(Records taken from a collection)
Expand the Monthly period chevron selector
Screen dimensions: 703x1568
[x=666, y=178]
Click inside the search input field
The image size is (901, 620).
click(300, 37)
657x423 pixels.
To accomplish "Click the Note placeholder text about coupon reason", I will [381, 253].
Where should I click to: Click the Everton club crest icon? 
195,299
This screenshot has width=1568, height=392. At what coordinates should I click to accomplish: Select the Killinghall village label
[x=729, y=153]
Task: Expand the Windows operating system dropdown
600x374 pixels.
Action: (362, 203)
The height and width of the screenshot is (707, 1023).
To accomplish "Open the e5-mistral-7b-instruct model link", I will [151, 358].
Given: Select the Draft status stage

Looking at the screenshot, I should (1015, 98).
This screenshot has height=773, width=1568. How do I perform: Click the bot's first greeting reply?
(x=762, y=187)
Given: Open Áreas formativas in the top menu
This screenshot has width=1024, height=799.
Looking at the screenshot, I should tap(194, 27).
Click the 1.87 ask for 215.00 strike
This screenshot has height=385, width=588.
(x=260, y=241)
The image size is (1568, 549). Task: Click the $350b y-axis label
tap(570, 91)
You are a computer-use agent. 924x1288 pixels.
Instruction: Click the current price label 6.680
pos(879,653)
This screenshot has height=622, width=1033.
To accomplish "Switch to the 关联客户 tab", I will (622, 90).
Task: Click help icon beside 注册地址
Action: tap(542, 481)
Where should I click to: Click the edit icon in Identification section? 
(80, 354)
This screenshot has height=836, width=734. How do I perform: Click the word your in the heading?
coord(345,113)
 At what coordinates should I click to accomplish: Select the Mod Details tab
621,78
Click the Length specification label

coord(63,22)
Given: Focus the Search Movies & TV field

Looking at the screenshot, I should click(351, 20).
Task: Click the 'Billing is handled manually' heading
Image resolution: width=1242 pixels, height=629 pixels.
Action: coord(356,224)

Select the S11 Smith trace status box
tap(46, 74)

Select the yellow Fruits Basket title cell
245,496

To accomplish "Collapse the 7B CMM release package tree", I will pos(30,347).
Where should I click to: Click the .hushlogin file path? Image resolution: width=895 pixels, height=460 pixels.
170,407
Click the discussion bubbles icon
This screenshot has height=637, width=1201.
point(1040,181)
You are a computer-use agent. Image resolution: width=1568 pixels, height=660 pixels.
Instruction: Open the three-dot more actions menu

◆ **Exercise directions**
Copy all of the material above line for line, without changing anything.

◆ **Exercise solution**
Expand the Monthly period chevron selector
Screen dimensions: 703x1568
[x=666, y=178]
Click inside the search input field
The image size is (901, 620).
click(300, 37)
657x423 pixels.
To accomplish "Click the Note placeholder text about coupon reason", I will [381, 253].
Where should I click to: Click the Everton club crest icon? 
195,299
This screenshot has width=1568, height=392. At what coordinates should I click to accomplish: Select the Killinghall village label
[x=729, y=153]
Task: Expand the Windows operating system dropdown
600x374 pixels.
Action: (362, 203)
The height and width of the screenshot is (707, 1023).
To accomplish "Open the e5-mistral-7b-instruct model link", I will [151, 358].
Given: Select the Draft status stage

Looking at the screenshot, I should (1015, 98).
This screenshot has height=773, width=1568. How do I perform: Click the bot's first greeting reply?
(x=762, y=187)
Given: Open Áreas formativas in the top menu
This screenshot has width=1024, height=799.
Looking at the screenshot, I should tap(194, 27).
Click the 1.87 ask for 215.00 strike
This screenshot has height=385, width=588.
(x=260, y=241)
The image size is (1568, 549). Task: Click the $350b y-axis label
tap(570, 91)
You are a computer-use agent. 924x1288 pixels.
Instruction: Click the current price label 6.680
pos(879,653)
This screenshot has height=622, width=1033.
To accomplish "Switch to the 关联客户 tab", I will (622, 90).
Task: Click help icon beside 注册地址
Action: tap(542, 481)
Where should I click to: Click the edit icon in Identification section? 
(80, 354)
This screenshot has height=836, width=734. How do I perform: Click the word your in the heading?
coord(345,113)
 At what coordinates should I click to accomplish: Select the Mod Details tab
621,78
Click the Length specification label

coord(63,22)
Given: Focus the Search Movies & TV field

Looking at the screenshot, I should click(351, 20).
Task: Click the 'Billing is handled manually' heading
Image resolution: width=1242 pixels, height=629 pixels.
Action: coord(356,224)

Select the S11 Smith trace status box
tap(46, 74)

Select the yellow Fruits Basket title cell
245,496

To accomplish "Collapse the 7B CMM release package tree", I will pos(30,347).
Where should I click to: Click the .hushlogin file path? Image resolution: width=895 pixels, height=460 pixels.
170,407
Click the discussion bubbles icon
This screenshot has height=637, width=1201.
point(1040,181)
You are a computer-use agent. Image resolution: width=1568 pixels, height=660 pixels.
Instruction: Open the three-dot more actions menu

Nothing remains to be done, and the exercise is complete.